§ INSTRUCTIONS TO FOLLOW
Transcribe, without any alteration, only the lines that begin at the line containing "Instruction: Open Safari share sheet icon" and run to the last line below.

►

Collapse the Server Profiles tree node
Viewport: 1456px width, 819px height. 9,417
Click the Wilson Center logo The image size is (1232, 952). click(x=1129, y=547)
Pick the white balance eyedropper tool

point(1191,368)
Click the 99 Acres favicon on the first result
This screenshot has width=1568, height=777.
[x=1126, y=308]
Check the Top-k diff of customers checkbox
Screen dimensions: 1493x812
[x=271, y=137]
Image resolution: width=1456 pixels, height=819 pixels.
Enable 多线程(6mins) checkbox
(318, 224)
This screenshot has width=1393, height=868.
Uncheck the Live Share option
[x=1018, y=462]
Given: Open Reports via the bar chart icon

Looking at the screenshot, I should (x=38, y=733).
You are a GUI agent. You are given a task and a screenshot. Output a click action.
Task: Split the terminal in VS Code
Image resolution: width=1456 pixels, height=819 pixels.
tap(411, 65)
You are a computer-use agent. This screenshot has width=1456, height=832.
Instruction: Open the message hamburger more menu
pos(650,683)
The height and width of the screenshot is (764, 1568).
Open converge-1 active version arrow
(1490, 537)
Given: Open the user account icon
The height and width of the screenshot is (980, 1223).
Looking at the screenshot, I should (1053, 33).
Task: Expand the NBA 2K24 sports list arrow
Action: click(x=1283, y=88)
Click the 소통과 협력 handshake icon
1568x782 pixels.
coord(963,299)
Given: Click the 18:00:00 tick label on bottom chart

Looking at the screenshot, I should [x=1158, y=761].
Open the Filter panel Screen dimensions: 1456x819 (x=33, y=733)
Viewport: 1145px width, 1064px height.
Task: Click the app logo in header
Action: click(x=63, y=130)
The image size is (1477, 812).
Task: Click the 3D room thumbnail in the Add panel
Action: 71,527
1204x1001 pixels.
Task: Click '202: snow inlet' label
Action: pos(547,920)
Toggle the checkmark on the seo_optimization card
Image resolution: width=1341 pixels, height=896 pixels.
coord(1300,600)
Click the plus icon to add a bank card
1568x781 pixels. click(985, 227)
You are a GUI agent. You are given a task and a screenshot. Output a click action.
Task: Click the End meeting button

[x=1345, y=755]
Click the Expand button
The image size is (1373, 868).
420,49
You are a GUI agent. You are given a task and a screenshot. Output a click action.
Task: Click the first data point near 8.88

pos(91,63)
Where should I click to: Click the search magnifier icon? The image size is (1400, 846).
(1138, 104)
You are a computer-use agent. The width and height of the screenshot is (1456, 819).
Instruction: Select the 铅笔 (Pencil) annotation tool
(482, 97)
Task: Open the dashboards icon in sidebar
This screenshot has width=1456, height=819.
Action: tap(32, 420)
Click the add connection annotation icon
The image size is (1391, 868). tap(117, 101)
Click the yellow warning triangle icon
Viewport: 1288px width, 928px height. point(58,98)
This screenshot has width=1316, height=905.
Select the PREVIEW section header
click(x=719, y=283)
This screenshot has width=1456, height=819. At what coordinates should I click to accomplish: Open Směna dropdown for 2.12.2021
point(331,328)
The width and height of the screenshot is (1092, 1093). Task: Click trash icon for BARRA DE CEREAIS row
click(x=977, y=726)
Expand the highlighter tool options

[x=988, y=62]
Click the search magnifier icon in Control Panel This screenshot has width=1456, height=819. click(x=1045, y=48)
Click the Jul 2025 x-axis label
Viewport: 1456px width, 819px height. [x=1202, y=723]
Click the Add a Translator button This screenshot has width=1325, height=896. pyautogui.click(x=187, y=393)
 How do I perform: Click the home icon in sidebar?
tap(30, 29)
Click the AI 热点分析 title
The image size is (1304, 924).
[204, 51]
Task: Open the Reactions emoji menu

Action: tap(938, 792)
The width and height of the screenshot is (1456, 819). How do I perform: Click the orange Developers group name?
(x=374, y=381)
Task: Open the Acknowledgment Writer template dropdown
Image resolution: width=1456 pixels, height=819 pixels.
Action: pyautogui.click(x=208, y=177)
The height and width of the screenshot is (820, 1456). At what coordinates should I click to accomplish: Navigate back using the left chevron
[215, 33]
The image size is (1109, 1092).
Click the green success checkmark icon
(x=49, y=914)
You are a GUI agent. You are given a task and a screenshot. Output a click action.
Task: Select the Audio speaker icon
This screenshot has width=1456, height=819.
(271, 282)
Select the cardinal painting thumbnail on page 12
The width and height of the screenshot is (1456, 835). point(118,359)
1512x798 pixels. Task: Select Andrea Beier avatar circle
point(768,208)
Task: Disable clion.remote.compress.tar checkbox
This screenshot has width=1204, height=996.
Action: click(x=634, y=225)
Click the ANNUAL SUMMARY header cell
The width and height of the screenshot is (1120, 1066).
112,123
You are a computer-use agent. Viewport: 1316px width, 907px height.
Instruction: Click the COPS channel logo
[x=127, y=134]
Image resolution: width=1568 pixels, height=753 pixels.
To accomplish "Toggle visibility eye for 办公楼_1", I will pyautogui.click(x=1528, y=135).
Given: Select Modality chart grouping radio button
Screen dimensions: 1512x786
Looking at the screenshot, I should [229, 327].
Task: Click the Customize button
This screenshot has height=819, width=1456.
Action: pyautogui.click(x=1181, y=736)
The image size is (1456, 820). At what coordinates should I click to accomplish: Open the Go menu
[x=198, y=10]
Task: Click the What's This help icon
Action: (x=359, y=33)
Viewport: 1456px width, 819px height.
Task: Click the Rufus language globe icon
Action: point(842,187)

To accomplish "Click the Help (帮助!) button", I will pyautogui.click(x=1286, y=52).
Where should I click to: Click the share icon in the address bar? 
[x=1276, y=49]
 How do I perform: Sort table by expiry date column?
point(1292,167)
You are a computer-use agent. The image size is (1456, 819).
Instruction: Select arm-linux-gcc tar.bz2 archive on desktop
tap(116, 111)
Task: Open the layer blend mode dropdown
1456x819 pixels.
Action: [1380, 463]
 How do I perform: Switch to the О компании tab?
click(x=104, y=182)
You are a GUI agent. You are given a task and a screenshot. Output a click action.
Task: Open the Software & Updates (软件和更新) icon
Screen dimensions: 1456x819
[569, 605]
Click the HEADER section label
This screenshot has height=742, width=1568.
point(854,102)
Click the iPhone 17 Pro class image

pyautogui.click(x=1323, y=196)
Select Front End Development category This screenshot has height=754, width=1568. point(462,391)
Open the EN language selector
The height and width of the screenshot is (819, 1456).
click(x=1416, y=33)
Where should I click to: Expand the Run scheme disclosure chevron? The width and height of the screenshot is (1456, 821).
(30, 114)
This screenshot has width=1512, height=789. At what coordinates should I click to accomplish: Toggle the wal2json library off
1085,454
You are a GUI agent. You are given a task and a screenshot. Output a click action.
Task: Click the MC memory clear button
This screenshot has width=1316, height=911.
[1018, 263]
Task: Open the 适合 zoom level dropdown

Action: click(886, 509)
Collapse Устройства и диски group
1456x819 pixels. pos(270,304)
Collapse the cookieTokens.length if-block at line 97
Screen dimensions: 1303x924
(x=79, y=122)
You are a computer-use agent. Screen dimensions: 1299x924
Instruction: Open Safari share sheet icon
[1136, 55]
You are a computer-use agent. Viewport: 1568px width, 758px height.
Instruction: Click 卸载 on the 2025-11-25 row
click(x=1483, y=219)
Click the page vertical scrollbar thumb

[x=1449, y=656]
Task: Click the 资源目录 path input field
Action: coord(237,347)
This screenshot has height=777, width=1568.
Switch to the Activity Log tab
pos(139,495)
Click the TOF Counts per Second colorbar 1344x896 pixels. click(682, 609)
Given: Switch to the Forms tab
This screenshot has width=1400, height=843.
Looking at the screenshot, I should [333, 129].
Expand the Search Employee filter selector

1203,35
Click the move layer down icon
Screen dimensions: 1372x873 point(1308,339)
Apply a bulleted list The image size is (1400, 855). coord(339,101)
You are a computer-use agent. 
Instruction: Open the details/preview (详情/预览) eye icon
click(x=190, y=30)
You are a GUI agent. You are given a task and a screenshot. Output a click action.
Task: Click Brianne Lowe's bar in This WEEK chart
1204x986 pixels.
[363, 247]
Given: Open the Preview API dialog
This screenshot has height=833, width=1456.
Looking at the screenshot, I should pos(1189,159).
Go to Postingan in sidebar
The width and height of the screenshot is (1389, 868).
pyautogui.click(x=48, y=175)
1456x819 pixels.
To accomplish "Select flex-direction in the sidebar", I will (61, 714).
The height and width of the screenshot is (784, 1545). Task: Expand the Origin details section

◄

§ SOLUTION TO THIS EXERCISE
Instruction: Open Safari share sheet icon
[1136, 55]
You are a computer-use agent. Viewport: 1568px width, 758px height.
Instruction: Click 卸载 on the 2025-11-25 row
click(x=1483, y=219)
Click the page vertical scrollbar thumb

[x=1449, y=656]
Task: Click the 资源目录 path input field
Action: coord(237,347)
This screenshot has height=777, width=1568.
Switch to the Activity Log tab
pos(139,495)
Click the TOF Counts per Second colorbar 1344x896 pixels. click(682, 609)
Given: Switch to the Forms tab
This screenshot has width=1400, height=843.
Looking at the screenshot, I should [333, 129].
Expand the Search Employee filter selector

1203,35
Click the move layer down icon
Screen dimensions: 1372x873 point(1308,339)
Apply a bulleted list The image size is (1400, 855). coord(339,101)
You are a computer-use agent. 
Instruction: Open the details/preview (详情/预览) eye icon
click(x=190, y=30)
You are a GUI agent. You are given a task and a screenshot. Output a click action.
Task: Click Brianne Lowe's bar in This WEEK chart
1204x986 pixels.
[363, 247]
Given: Open the Preview API dialog
This screenshot has height=833, width=1456.
Looking at the screenshot, I should pos(1189,159).
Go to Postingan in sidebar
The width and height of the screenshot is (1389, 868).
pyautogui.click(x=48, y=175)
1456x819 pixels.
To accomplish "Select flex-direction in the sidebar", I will (61, 714).
The height and width of the screenshot is (784, 1545). Task: Expand the Origin details section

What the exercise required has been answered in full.